- Objective
Quote everything from "Then at build" down to "macros for this." in the man page discussion below.

- Text passage

-- Begin --

I agree, but I'm also painfully aware of man page incompleteness every time I'm on a non-OpenBSD system. I'd be grateful to anyone who chipped away at proper tagging for any GNU software. One should be able to :t to jump to the reference for any flag.

1 comments

That's impossible by means of how they're written. GNU still cares about operating systems that don't bundle the mdoc macros with their troff processor and don't use mandoc (which is... exactly only AIX and HP-UX at this point), so they write all their text in man so that they render correctly everywhere.

For tagging, the formatting would need to be redone to be mdoc, which breaks both the OSes mentioned above and would be an immensely arduous task at this point. Probably not going to happen.

Note GNU and and the Linux man-pages project are mostly outliers; everyone else that lives in BSD/illumos land has long since moved on to mdoc since like the 80s. See also https://www.usenix.org/system/files/login/articles/141-dzons...

> That's impossible by means of how they're written. GNU still cares about operating systems that don't bundle the mdoc macros with their troff processor

Sudo supports such systems even though its manuals are written in mdoc.

The source tarball contains both the original mdoc manuals and man manuals, autogenerated by mandoc (https://mandoc.bsd.lv) which can convert mdoc to man—easy to do, since mdoc is a semantic format.

Then at build time one format or the other will be installed depending on how capable the system manpage formatter is.

Any project using mdoc pages could do the same thing. Projects using autotools could even copy Sudo’s autoconf macros for this.

-- End --

- Stored records
-- Begin --

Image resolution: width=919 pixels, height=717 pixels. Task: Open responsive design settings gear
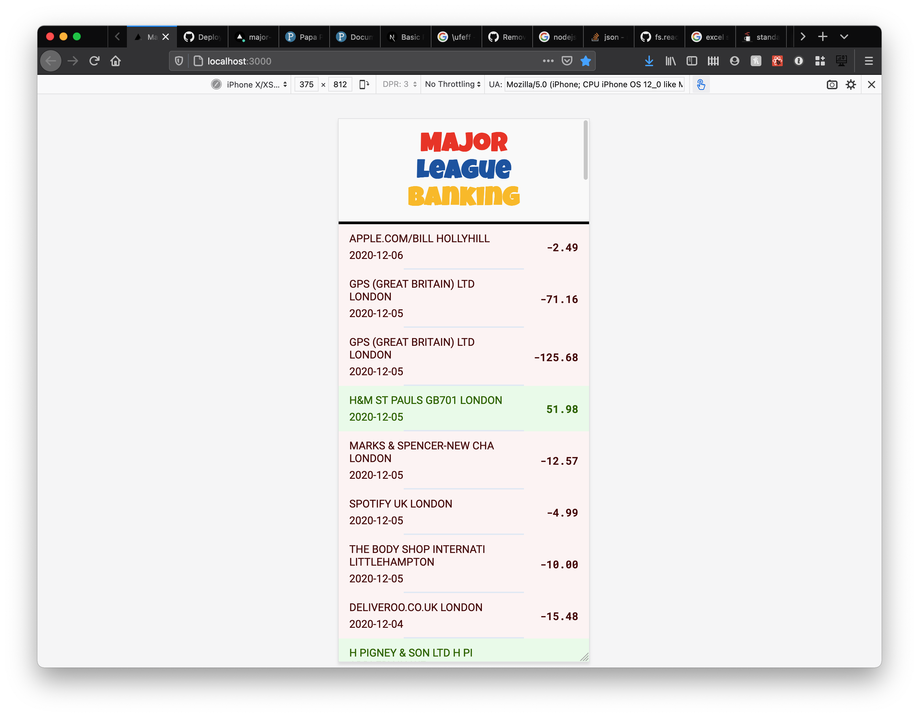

-- End --
-- Begin --

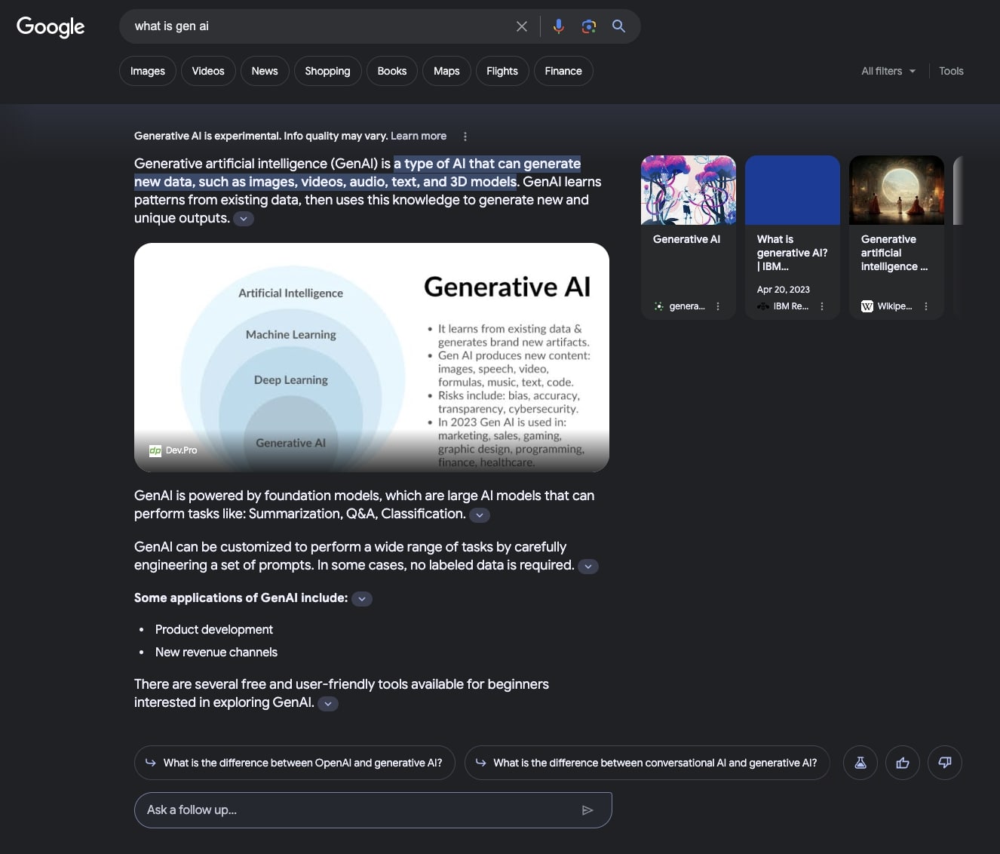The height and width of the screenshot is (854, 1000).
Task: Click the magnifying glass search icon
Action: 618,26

-- End --

- Solution below
Then at build time one format or the other will be installed depending on how capable the system manpage formatter is.

Any project using mdoc pages could do the same thing. Projects using autotools could even copy Sudo’s autoconf macros for this.